Ne cherchez aucun loup dans la relance de ce fichier en 2018, au moment de la diffusion du Plan national de prévention de la radicalisation du 23 février 2018 proposant d’« actualiser les dispositions existantes relatives à l’accès et la conservation des données sensibles contenues dans l’application de gestion des personnes faisant l’objet d’une mesure de soins psychiatriques sans consentement (HOPSY) »5.
Bien sûr que non, n’y voyez aucune atteinte grave à la vie privée, aux droits des patients ou au respect de la dignité humaine avec des risques de stigmatisation manifeste pour les personnes concernées, ni une violation du secret médical.
Regardez, la Cnil a, certes en appelant à « une vigilance particulière »6, validé le décret du 23 mai 2018, de même que le Conseil d’Etat, qui ne l’a que très partiellement annulé7.
Allons bon, les masques ne sont pas tombés avec le décret du 6 mai 20198, qui vise à modifier les objectifs jusqu’alors affichés en ajoutant une finalité nouvelle, à savoir permettre « l’information du représentant de l’Etat sur l’admission des personnes en soins psychiatriques sans consentement
nécessaires aux fins de prévention de la radicalisation à caractère terroriste », se traduisant par une interconnexion entre les fichiers Hopsyweb et FSPRT9.
Cette interconnexion d’informations relevant du champ médical, et donc de l’intime, et de renseignements relevant du domaine de la lutte contre le terrorisme ne constituera en rien un outil de répression putative et de détection de ces nouveaux « signaux faibles ».
Comment ça, dans un contexte où la psychiatrie est au bord de l’asphyxie et où les personnes souffrant de troubles mentaux – et qui pour une majorité d’entre elles sont au contraire victimes d’infractions -, l’Exécutif alimente, en jouant avec des peurs infondées, la confusion entre troubles
mentaux et radicalisation ?
Regardez encore, le Conseil d’Etat, dans une nouvelle décision du 13 mars 202010, a rejeté les requêtes déposées par plusieurs associations et syndicats visant à annuler ce décret du 6 mai 2019, non sans entériner une nouvelle obsession sécuritaire.

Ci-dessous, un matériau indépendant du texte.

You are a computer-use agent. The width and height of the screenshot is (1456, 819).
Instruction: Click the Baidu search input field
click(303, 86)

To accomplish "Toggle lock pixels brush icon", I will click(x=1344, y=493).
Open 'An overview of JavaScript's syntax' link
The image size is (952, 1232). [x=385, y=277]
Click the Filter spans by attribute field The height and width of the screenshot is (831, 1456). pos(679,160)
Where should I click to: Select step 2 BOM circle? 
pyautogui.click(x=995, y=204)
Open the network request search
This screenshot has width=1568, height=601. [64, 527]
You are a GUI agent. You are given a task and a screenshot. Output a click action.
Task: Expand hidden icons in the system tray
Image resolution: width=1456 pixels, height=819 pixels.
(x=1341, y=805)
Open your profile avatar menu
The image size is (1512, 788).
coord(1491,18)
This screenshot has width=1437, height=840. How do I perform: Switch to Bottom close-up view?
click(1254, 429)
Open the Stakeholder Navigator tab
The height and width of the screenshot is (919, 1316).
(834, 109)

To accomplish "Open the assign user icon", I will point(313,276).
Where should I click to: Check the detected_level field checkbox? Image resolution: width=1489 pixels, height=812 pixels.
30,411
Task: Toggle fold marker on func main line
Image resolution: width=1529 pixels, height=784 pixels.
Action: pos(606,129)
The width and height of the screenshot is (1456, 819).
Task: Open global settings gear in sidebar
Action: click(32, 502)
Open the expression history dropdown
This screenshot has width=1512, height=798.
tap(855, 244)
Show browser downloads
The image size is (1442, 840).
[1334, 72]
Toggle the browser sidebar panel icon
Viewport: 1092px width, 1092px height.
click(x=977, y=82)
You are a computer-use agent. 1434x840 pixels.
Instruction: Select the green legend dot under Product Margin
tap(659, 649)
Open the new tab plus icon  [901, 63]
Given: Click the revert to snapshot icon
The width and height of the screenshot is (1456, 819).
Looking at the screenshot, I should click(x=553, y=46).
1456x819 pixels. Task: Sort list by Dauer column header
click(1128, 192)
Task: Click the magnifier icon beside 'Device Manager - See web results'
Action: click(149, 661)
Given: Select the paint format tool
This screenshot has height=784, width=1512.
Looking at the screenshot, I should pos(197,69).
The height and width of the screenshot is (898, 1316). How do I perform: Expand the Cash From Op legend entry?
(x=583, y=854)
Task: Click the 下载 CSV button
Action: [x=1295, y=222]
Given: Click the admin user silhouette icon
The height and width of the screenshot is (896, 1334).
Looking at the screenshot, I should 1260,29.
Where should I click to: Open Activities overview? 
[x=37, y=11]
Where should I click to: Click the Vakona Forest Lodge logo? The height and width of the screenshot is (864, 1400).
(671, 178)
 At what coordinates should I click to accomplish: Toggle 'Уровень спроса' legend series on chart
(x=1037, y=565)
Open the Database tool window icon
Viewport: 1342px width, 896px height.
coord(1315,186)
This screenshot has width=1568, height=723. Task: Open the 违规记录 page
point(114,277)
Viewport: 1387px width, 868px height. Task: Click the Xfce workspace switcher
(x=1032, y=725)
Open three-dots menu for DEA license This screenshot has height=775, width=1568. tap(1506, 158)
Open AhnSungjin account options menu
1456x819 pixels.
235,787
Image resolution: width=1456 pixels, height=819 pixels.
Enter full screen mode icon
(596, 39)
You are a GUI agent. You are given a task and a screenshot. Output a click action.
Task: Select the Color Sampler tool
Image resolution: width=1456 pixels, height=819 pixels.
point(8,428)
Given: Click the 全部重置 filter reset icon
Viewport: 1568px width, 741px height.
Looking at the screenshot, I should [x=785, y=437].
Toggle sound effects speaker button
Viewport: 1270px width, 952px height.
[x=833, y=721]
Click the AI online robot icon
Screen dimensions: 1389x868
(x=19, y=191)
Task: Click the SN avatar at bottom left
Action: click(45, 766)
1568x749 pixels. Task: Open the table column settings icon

A l’ère du traçage et de la surveillance de masse – avec pour dernière illustration la publication du décret « Gendnote » – les dispositifs panoptiques de contrôle policier continuent de se déployer et s’entremêlent ici, en aggravant la mise à l’écart des malades mentaux désignés comme dangereux.
1 Arrêté du 19 avril 1994 (JORF n°101 du 30 avril 1994) relatif à l’informatisation du suivi des personnes hospitalisées sans leur consentement en raison de troubles mentaux et au secrétariat des commissions départementales des hospitalisations psychiatriques.
2 Instruction DGS/MC4 n° 2011-66 du 11 février 2011 relative au rôle des agences régionales de la santé dans la gestion des hospitalisations d’office.
3 Décret n°2018-383 du 23 mai 2018 autorisant les traitements de données à caractère personnel relatifs au suivi des personnes en soins psychiatriques sans consentement.
4 Réponse du Ministère des solidarités et de la santé publiée dans le JO Sénat du 19 juillet 2018 – page 3645.
5 Comité interministériel de prévention de la délinquance et de la radicalisation du 23 février 2018 – « Prévenir Pour Protéger » Plan national de prévention de la radicalisation.
6 Commission nationale de l’informatique et des libertés – Délibération n°2018-354 du 13 décembre 2018 portant avis
sur un projet de décret modifiant le décret n°2018-383 du 23 mai 2018 autorisant les traitements de données à caractère
personnel relatifs au suivi des personnes en soins psychiatriques sans consentement.
7 Conseil d’Etat 4 octobre 2019, n°421329.
8 Décret n°2019-412 du 6 mai 2019 modifiant le décret n°2018-383 du 23 mai 2018 autorisant les traitements de
données à caractère personnel relatifs au suivi des personnes en soins psychiatriques sans consentement.
9 Fichier des signalements pour la prévention de la radicalisation à caractère terroriste.
10 Conseil d’Etat 13 mars 2020, n°431450, 431530, 432306, 432329, 432378, 435722.